É difícil encontrar uma cozinha brasileira que não tenha um artefato plástico que funciona como uma bacia conjugada, sendo o lado maior impermeável e o menor vazado como uma peneira. Trata-se do escorredor de arroz — ou, como a inventora batizou, o “lavarroz”. Pois é isso: o trivial utensílio foi criado por uma brasileira.
Em 1959, a cirurgiã Therezinha Beatriz Alves de Andrade Zorowich tinha 28 anos e, recém-casada, estava cansada do desperdício diário no processo de lavar o cereal. Como todo mundo fazia até então, ela usava uma bacia e uma peneira para a operação. No fim do processo, restava o ralo da pia cheio de grãos que escapavam do vaivém desajeitado entre os dois instrumentos.
Então, Therezinha teve um lampejo: por que não criar um item que, como conchas entreabertas, reunisse, em si só, as propriedades de contenção da bacia e de vazão da peneira? Pensou no formato e contou com a ajuda do marido, o engenheiro Sólon Ribeiro Zorowich, para desenvolver um protótipo em papel alumínio. No dia seguinte, registraram o invento.
Pouco tempo depois, negociaram com uma fábrica de utensílios plásticos e emplacaram a ideia industrialmente. O resto é história: calcula-se que, em 1964, o lavarroz já estava presente na maior parte dos lares brasileiros.
Especializada em comportamento do consumidor, a psicóloga Gisela Schulzinger, professora na Escola Superior de Propaganda e Marketing (ESPM) e membro do conselho do Centro Brasil Design, avalia que o sucesso da invenção decorre da praticidade e da maneira como resolve de maneira simples um problema cotidiano. “Há todo um contexto de realidade cultural que determina como aquele produto será utilizado.

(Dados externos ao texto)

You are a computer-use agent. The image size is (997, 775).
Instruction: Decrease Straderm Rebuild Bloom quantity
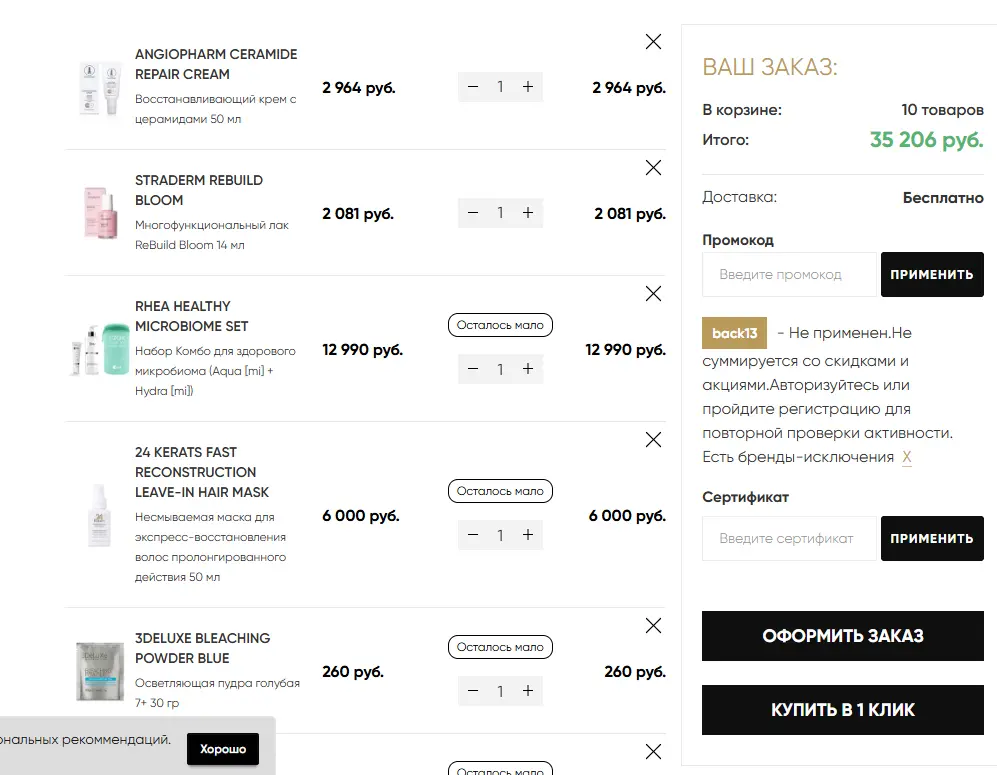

No caso do escorredor, é a dinâmica da cozinha da maioria das famílias”, comenta. “E é uma necessidade, porque o arroz, no contexto brasileiro, é algo preparado quase todo dia”, destaca.
Em artigo acadêmico publicado em 2023, a designer polonesa Anna Treska-Siwon, pesquisadora na Universidade Europeia Tischner, de Cracóvia, Polônia, elogia a simplicidade e a funcionalidade do lavarroz. E aponta porque o invento, tão popular no Brasil, não pegou em terras estrangeiras. “O objeto é desconhecido na Europa, com exceção de Portugal, parcialmente por conta da diferença na cultura culinária. Preparar arroz no Brasil é algo especial”, afirma. “A diferença crucial é o tempero brasileiro, mas lavar o arroz também é algo desnecessário em muitas outras cozinhas”, detalha.
Anna acrescenta que “a popularidade do arroz é bem grande na culinária brasileira”, já que ele “pode ser consumido inclusive com outros carboidratos”. Na Europa, no entanto, compete com batatas e massas, observa a pesquisadora.
Ao menos no Brasil, o lavarroz tornou-se indispensável. De acordo com Gisela, o item é mais do que uma invenção — representa uma inovação. “Inovação pressupõe ter uma ideia e de fato aplicá-la. Senão, é apenas uma invenção”, compara. “No caso do escorredor de arroz é claríssimo: apareceu um problema e o produto trouxe a solução. E veio no caminho da simplicidade do pensamento, da solução mais simples, que, geralmente, é a que tem mais sucesso”, analisa.
Afinal, para usar o escorredor de arroz não é preciso grandes conhecimentos ou entendimento de como manuseá-lo. “Quanto mais intuitivo, melhor o resultado”, explica Gisela.
Hoje, com a evolução do beneficiamento dos grãos pela indústria e a popularização de conhecimentos culinários — especialmente com chefs nas redes sociais e realities shows de gastronomia —, o hábito de lavar o arroz vem se extinguindo e o objeto pode não estar mais tão presente no preparo diário das refeições. Mas a lembrança de mães e avós usando o escorredor é, provavelmente, tão gostosa quanto arroz com feijão feitos em casa.